Protokoll der Sitzung vom 14.10.2004

Antrag der Fraktion der CDU: Wahrung des Artikels 29, Abs. 6 der Verfassung des Landes Mecklenburg-Vorpommern – Haushaltsautonomie des Landtages – Drucksache 4/1339 –

Das Wort zur Begründung hat der Fraktionsvorsitzende der CDU-Fraktion Herr Rehberg.

Frau Präsidentin! Meine Damen und Herren Abgeordnete! Der Kölner Verfassungsrechtler Gerhard Lange sagte einmal: Verfassungsgebung ist nicht Stückwerk des Alltags, sie gleicht eher einem säkularen Schöpfungsakt. Und wenn das Werk unbeschädigt in die Jahre kommt, dann gewinnt es an Aura.

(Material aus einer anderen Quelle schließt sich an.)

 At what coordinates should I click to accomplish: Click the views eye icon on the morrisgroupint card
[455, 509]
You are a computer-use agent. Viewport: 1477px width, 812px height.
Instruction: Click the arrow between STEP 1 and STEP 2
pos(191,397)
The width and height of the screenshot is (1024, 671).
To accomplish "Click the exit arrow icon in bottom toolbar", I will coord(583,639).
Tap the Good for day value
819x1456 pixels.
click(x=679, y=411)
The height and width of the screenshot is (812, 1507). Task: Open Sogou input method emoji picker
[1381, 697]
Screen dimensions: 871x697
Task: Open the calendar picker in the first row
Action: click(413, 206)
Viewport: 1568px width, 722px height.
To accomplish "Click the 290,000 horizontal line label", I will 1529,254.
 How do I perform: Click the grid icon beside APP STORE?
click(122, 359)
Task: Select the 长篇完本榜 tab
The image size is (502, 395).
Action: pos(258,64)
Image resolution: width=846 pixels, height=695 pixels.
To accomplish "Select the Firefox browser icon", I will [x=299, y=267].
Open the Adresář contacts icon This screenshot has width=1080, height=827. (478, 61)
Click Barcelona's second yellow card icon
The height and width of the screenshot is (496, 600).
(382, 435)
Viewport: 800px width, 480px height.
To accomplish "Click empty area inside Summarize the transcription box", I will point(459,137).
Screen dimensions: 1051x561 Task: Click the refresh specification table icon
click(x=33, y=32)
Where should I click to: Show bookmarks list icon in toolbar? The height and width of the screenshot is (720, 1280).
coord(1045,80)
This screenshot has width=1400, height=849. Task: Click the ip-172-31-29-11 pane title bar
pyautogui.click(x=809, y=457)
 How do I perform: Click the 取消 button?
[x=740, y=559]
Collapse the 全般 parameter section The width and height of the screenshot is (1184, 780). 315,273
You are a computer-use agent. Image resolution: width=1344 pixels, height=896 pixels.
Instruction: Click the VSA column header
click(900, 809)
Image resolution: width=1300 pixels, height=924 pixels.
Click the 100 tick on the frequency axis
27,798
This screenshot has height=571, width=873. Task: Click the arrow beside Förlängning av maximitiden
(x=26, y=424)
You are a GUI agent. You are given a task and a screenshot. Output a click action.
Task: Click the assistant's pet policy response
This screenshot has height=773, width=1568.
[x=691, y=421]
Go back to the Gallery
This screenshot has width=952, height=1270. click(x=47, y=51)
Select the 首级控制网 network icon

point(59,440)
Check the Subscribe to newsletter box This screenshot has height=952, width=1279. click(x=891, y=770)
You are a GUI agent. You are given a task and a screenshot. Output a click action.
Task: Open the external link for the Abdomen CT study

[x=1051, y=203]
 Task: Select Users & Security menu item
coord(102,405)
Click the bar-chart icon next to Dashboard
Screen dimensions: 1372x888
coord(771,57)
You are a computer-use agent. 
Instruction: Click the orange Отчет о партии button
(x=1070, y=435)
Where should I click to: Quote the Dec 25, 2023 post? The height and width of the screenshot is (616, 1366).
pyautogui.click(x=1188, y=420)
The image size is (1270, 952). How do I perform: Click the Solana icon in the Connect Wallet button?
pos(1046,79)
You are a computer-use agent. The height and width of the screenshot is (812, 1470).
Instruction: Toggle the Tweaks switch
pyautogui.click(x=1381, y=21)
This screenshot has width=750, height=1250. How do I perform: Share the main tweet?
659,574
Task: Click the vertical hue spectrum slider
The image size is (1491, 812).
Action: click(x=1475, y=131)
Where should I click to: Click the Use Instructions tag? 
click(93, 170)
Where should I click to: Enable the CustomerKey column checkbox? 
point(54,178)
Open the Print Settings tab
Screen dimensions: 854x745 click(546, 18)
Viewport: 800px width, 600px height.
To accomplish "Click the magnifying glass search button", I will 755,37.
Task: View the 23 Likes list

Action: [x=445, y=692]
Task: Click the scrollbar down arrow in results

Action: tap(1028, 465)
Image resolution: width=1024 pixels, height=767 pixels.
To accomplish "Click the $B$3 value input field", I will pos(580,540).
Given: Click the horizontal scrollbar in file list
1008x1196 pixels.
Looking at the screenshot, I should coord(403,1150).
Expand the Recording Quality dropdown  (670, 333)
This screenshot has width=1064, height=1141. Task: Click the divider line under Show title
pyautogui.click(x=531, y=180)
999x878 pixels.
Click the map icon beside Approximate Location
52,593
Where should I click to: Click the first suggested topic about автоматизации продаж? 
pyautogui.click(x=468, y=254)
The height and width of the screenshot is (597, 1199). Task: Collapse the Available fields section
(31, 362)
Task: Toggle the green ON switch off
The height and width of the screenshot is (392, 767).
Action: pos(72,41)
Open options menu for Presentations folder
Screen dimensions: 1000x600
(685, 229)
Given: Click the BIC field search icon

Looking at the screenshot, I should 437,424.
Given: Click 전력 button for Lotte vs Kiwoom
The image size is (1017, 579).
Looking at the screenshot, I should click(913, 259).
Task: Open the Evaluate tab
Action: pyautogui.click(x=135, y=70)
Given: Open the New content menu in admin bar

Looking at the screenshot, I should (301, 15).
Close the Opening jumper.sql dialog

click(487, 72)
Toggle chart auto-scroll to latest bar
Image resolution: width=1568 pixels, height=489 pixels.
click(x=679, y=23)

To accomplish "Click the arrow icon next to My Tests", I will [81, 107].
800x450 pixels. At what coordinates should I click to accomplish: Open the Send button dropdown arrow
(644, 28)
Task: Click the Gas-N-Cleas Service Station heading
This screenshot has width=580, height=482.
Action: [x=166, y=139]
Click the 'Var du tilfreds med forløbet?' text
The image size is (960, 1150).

Meine sehr verehrten Damen und Herren, wir stehen kurz vor dem zehnten Jahrestag des In-Kraft-Tretens der Verfassung des Landes Mecklenburg-Vorpommern. Gleichwohl dürfen wir auf unsere Verfassung stolz sein und sie als Pfeiler und Kompass der ebenfalls jungen Demokratie in unserem Land begreifen. Nun ist es in einer Demokratie immer so, dass bestimmte Rand- und Splittergruppen sich neben oder gegen die Verfassung stellen, sie nicht anerkennen und leben wollen. Wenn aber – und das ist das Thema unseres Antrages – eine führende Vertreterin der Exekutive des Landes und eine der dienstältesten Parlamentarierinnen dieses Landes eklatant wider die Verfassung handelt, so muss das, meine Damen und Herren, nicht nur Sorgen machen, sondern ist das schlichtweg nicht hinnehmbar.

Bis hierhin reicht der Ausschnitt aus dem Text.